What you are asked to do: For this exercise, please find the lines in the entries that include the word "computer" and copy them.

Collected data entries:
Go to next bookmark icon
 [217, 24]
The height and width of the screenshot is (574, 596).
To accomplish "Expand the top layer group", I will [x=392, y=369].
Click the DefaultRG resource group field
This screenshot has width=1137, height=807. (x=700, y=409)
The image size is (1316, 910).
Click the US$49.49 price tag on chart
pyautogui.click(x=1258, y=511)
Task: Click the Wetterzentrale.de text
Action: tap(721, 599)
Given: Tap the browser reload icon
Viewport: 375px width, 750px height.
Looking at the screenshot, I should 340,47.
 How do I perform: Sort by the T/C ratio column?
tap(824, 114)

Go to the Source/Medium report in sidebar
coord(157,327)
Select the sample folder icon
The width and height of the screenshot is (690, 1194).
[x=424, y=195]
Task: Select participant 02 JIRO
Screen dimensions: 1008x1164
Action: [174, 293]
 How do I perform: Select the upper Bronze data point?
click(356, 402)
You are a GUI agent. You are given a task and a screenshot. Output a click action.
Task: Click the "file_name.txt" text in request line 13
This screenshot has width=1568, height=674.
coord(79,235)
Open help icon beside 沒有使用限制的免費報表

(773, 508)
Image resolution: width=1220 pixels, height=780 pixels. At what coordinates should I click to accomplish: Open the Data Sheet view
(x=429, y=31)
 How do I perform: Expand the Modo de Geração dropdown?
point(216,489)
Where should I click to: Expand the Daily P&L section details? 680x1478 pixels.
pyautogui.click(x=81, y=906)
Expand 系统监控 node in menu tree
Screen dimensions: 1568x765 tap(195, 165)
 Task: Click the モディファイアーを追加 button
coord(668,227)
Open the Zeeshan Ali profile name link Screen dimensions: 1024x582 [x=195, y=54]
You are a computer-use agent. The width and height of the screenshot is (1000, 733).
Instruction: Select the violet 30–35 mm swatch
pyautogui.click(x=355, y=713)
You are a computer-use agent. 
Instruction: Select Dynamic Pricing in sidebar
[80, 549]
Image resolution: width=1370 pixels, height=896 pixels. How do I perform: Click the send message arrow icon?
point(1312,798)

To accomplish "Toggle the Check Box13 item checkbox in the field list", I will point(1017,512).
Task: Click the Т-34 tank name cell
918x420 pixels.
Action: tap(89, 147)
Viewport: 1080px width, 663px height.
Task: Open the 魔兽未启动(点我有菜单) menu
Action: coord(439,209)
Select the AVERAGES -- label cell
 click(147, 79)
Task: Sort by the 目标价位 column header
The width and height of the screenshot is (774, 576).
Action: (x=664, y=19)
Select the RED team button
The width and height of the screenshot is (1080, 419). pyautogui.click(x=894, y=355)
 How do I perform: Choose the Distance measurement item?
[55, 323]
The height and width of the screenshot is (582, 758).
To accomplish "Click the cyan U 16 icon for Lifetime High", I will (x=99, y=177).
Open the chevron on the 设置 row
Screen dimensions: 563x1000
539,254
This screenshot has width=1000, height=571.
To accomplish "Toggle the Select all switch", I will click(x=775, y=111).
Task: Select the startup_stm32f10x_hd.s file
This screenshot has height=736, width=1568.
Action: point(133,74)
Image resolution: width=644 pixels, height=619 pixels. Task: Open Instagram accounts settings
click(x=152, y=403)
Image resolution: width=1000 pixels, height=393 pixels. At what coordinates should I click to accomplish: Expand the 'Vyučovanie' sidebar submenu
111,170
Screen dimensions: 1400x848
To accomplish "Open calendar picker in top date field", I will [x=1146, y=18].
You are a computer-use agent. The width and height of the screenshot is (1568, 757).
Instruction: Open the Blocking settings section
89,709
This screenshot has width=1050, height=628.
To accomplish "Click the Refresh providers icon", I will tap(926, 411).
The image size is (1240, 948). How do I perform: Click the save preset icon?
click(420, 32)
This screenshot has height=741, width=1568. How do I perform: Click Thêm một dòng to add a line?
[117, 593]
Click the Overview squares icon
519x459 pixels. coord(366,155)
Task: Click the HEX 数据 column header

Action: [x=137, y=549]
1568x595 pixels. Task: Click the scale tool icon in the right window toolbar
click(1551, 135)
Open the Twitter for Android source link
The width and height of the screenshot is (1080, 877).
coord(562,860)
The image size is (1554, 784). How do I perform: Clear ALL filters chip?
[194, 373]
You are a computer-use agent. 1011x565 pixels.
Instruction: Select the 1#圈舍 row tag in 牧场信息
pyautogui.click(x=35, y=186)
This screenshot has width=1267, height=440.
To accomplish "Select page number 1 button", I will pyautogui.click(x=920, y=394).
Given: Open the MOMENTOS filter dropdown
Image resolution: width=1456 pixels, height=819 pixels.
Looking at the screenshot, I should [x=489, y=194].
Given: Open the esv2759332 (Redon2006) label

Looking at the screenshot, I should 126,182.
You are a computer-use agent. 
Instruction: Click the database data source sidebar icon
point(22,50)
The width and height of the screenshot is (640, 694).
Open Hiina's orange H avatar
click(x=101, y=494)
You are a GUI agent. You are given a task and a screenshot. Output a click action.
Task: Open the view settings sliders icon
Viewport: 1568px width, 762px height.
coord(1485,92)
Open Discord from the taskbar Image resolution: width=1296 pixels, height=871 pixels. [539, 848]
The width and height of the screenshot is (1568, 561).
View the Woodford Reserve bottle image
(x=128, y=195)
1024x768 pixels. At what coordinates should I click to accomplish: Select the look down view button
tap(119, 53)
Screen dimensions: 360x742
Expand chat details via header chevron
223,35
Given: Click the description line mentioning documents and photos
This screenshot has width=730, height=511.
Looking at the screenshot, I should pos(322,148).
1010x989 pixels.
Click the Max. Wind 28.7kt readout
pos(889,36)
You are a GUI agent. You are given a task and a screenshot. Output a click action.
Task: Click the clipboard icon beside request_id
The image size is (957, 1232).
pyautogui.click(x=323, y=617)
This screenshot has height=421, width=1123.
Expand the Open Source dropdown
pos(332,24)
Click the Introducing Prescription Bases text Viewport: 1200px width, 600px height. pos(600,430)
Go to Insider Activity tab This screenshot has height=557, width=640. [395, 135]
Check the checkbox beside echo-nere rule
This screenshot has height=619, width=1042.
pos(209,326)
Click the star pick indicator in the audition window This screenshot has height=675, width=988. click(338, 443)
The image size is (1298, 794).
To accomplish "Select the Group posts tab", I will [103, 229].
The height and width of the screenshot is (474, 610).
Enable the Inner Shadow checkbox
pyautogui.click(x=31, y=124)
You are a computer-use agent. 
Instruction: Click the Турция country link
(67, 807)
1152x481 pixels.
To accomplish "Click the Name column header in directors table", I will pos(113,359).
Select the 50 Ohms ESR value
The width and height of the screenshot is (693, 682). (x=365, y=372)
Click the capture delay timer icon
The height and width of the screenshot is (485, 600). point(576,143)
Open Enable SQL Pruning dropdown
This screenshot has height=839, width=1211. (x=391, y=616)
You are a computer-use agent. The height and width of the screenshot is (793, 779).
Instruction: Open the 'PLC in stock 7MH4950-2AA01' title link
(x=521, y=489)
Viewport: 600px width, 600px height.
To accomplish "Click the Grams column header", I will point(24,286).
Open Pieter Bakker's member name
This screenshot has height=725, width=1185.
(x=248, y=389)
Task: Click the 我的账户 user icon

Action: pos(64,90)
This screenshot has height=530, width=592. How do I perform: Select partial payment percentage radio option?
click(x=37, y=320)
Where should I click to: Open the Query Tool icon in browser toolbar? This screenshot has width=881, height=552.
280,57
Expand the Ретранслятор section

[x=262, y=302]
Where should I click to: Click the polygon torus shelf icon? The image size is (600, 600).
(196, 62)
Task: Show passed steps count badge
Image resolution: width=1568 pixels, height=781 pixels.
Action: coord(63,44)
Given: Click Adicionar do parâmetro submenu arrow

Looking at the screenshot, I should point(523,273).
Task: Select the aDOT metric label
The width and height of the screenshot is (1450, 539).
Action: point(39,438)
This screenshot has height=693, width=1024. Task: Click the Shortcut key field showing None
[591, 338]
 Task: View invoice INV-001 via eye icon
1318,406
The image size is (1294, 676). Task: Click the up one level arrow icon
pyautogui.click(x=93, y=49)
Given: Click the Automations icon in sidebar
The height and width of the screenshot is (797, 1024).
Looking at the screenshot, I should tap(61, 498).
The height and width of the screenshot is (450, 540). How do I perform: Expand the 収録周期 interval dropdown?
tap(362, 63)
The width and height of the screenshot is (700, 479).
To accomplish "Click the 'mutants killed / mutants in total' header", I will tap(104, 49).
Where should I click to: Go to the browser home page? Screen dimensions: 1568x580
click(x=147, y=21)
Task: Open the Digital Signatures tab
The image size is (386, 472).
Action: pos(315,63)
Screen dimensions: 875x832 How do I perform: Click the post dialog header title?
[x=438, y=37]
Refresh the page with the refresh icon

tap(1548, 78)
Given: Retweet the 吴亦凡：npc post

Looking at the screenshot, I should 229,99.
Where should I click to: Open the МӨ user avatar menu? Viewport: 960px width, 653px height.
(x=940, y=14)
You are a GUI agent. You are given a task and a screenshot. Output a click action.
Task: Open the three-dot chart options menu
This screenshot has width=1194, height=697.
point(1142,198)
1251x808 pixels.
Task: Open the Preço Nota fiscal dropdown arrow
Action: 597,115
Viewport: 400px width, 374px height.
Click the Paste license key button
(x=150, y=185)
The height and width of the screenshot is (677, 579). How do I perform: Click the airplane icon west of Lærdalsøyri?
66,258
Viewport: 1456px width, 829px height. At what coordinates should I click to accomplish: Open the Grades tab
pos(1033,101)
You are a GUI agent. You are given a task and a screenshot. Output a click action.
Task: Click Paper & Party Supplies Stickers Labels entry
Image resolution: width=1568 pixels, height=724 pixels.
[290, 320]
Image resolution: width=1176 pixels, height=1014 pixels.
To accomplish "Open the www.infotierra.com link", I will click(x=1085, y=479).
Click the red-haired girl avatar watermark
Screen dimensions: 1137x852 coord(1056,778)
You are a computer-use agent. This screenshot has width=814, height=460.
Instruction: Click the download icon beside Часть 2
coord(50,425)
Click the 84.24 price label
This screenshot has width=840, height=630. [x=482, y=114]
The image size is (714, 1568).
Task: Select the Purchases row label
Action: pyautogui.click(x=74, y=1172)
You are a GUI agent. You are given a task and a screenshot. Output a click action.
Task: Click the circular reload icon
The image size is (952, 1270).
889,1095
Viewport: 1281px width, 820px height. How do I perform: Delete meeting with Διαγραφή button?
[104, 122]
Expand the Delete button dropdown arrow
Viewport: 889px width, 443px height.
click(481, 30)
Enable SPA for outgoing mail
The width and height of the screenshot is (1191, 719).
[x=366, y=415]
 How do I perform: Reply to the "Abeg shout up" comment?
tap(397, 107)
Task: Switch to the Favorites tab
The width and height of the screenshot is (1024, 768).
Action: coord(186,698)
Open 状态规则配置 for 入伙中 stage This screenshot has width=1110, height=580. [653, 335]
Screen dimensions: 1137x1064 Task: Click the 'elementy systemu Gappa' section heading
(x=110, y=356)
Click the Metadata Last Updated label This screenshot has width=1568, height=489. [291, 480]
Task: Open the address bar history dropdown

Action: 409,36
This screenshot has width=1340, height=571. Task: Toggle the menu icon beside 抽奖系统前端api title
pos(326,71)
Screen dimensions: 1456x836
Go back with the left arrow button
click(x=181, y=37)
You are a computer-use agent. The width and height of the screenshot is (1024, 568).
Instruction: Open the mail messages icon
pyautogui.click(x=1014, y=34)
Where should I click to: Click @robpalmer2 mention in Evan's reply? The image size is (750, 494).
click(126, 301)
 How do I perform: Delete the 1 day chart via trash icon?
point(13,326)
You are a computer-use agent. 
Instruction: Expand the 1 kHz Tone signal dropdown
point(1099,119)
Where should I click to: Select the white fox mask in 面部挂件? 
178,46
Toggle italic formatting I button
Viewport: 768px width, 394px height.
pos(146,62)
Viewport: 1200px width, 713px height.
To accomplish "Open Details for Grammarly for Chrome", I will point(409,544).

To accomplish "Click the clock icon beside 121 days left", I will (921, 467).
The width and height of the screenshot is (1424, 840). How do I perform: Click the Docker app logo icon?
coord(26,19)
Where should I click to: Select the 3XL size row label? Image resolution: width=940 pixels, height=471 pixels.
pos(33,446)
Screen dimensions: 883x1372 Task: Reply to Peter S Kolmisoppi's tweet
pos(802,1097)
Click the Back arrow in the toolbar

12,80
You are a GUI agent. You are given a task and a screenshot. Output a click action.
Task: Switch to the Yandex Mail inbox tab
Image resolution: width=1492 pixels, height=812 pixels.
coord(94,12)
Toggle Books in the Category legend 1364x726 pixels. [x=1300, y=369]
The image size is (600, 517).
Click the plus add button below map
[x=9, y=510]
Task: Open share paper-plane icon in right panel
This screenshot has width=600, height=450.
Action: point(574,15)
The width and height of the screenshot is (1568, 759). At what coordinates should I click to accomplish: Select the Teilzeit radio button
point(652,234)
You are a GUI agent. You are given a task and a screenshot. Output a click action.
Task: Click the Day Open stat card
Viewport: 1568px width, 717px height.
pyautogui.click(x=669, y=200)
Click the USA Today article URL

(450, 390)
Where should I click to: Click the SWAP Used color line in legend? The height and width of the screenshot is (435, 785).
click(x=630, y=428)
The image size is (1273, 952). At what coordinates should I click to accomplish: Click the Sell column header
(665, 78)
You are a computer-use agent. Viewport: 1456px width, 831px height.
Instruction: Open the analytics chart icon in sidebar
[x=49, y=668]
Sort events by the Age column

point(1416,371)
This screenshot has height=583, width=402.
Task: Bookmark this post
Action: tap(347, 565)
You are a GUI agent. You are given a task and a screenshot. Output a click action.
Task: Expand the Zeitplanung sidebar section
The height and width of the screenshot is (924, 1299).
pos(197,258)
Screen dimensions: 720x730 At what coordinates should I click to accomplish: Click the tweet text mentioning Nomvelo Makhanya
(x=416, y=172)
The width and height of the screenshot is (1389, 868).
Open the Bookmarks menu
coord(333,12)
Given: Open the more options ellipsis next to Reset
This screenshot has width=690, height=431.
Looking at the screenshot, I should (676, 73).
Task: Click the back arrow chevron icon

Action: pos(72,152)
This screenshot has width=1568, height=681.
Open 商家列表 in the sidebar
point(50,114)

Response:
You are a computer-use agent. The width and height of the screenshot is (1000, 733).
You are a computer-use agent. 
You are a computer-use agent. The width and height of the screenshot is (1568, 757).
You are a computer-use agent. 1011x565 pixels.
You are a computer-use agent. 
You are a computer-use agent. 
You are a computer-use agent. The height and width of the screenshot is (793, 779).
You are a computer-use agent. This screenshot has width=814, height=460.
You are a computer-use agent. The width and height of the screenshot is (1024, 568).
You are a computer-use agent. 
You are a computer-use agent. Viewport: 1456px width, 831px height.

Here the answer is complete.